La Société romande pour l'étude et la protection des oiseaux a été fondée à Neuchâtel le 22 mai 1913, sur l'impulsion d'Hermann Russ, Alfred Richard et Alfred Mayor[1],[2]. Ce dernier devient le premier président de la société tandis que le conseiller d'État neuchâtelois Auguste Pettavel en est nommé président d'honneur[1],[3]. La société s'engage très tôt pour la création de la réserve du Fanel qui intervient peu après la fondation de l'association et qui est désormais protégée par la convention de Ramsar[2]. La création de la revue Nos Oiseaux intervient également en 1913[4].
Lors du 25e anniversaire en 1938, l'association demande que la réserve du Fanel soit transformée en Parc national, un projet qui ne verra toutefois jamais le jour[5],[6]. En 1963, à l'occasion des cinquante ans de la société, les musées d'histoire naturelle de Lausanne et de Neuchâtel organisent une exposition conjointe intitulée L'oiseau[7]. C'est également à l'occasion de cet anniversaire que Paul Géroudet, le rédacteur de la revue, est nommé docteur honoris causa de l'université de Neuchâtel[8]. En 1987, la société publie un ouvrage de Paul Géroudet intitulé Les oiseaux du Lac Léman[9]. En 1988, Nos Oiseaux crée un fonds destiné à mener des projets ornithologiques hors de Suisse[2].

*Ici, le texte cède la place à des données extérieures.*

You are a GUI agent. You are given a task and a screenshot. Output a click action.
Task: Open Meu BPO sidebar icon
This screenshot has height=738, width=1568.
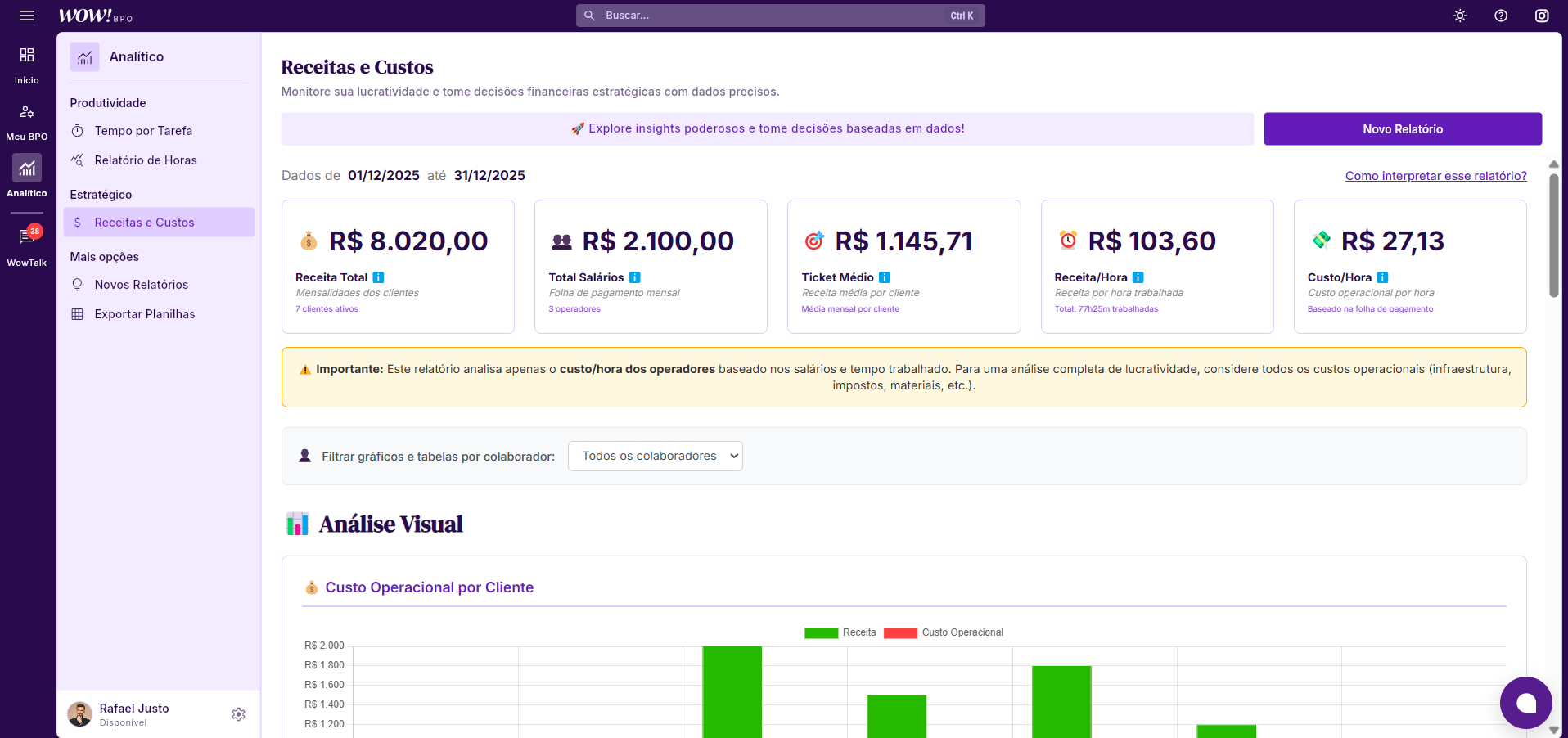pyautogui.click(x=27, y=121)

En 2011, BirdLife Suisse et la Société romande pour l'étude et la protection des oiseaux lancent une Formation romande en ornithologie[10]. En 2013, au moment du centenaire de la société, la société compte environ 2 000 membres[11]. À l'occasion de son centenaire, l'association lance un projet de réintroduction du Balbuzard pêcheur qui n'a plus niché en Suisse depuis 1911[12]. Les premières naissance ont lieu durant l'été 2020 et l'association espère de premières véritables nidifications en 2022 ou 2023[13].